NYC Missing Out on Millions in Revenue From Tax-Exempt Stadiums: IBO
By Rebecca Baird-Remba March 30, 2023 11:56 amreprints
As the New York state legislature considers repealing Madison Square Garden’s permanent tax exemption, the city’s Independent Budget Office found that all four of the city’s tax-exempt sport stadiums are likely costing taxpayers hundreds of millions in forgone revenue.
The Garden’s tax break costs the city about $42 million a year in missed revenue, since the New York City Department of Finance pegged the arena’s value at $867 million. Meanwhile, the fair market values for Yankee Stadium, Citi Field and Barclays Center are $2.6 billion, $3.2 billion and $2.6 billion, respectively, and their 2023 property tax bills would be $115 million, $121 million and $99 million, respectively.

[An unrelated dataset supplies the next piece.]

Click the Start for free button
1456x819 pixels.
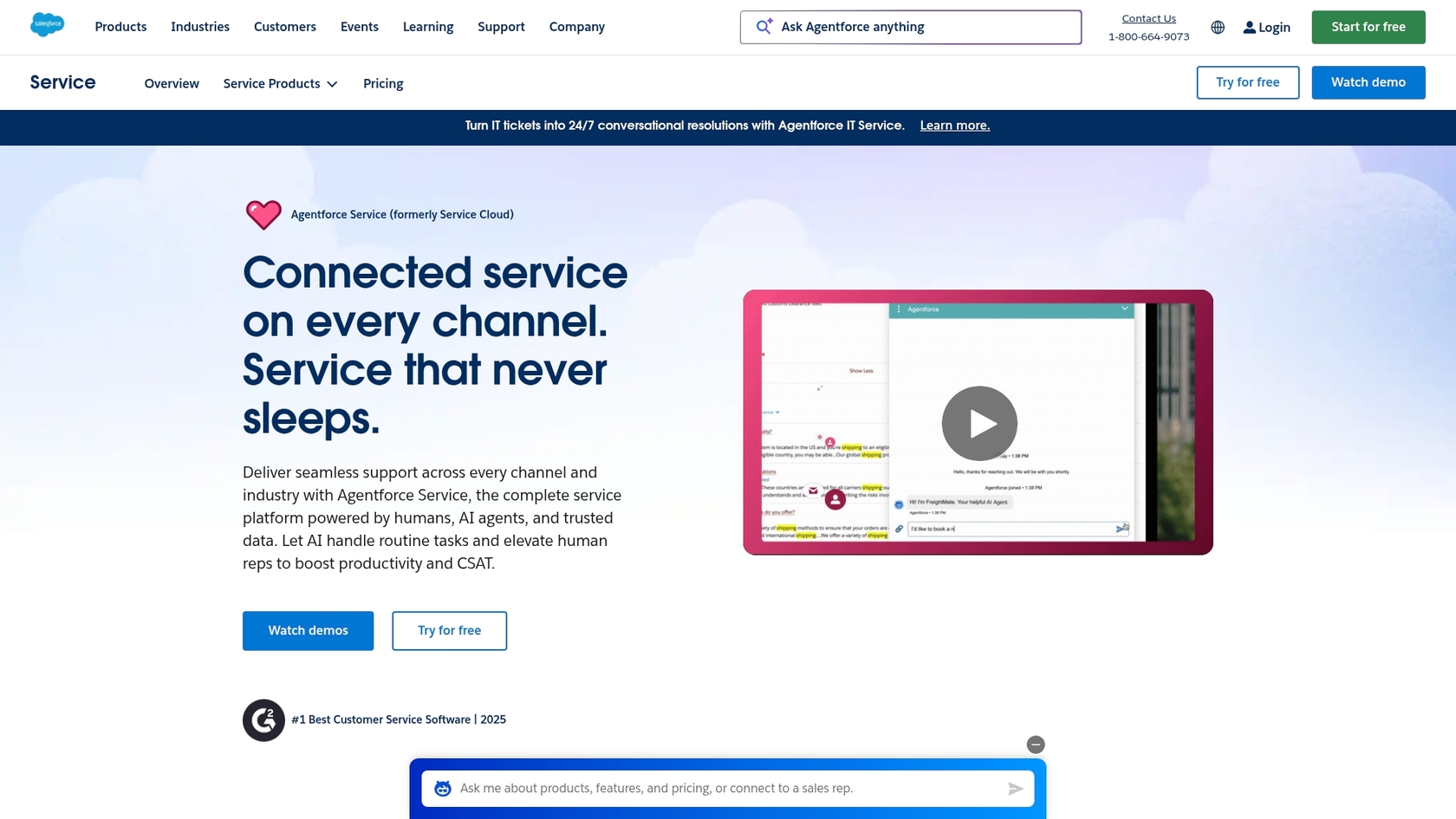(x=1368, y=27)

Madison Square Garden has always stood out from the pack because it does not pay property taxes or payments in lieu of taxes (PILOTs) like the others, thanks to an accidentally permanent deal negotiated in 1982. At the time, Mayor Ed Koch thought he was authorizing a decade-long abatement, as the New York Times reported in 2002.
“I went to bed at night believing it was a 10-year abatement. There’s no question,” Koch told the paper.

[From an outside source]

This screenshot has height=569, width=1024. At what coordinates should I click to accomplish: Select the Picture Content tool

City and state officials OK’d a $5 million annual tax break for 10 years in 1982, along with an exemption on electricity designed to save the arena “at least $360,000 a year,” according to the Times. Legislators believed they needed the deal to prevent the New York Rangers and the New York Knicks from leaving the city.
The situation with the city’s three other stadiums is a bit more complex, because their owners financed construction with tax-exempt bonds issued by the city and state. Yankee Stadium, Citi Field and the Barclays Center do not pay traditional property taxes, but instead pay PILOTs aimed at paying down the debt service on their bonds. The Garden, meanwhile, financed its construction through private loans in the late 1960s.
“For the other stadiums, the use of tax‐exempt bonds creates an incentive for the stadiums to have their properties assessed at a higher value, providing more security for the debt,” IBO noted.
Instead of taxes, Yankee Stadium paid $84 million in PILOTs, Citi Field paid $44 million, and Barclays Center paid $39 million this year. These payments don’t go directly to the city, because they go to bondholders to pay down the stadiums’ debt service, according to IBO.
MSG has been on the radar recently as its current city permit is set to expire July 24. There have been talks to move the Garden to a different location as part of Gov. Kathy Hochul’s efforts to renovate Pennsylvania Station, which MSG sits on top of. Meanwhile, Democrats in the New York State Senate have pushed a proposal to end MSG’s tax exemption in their budget resolution.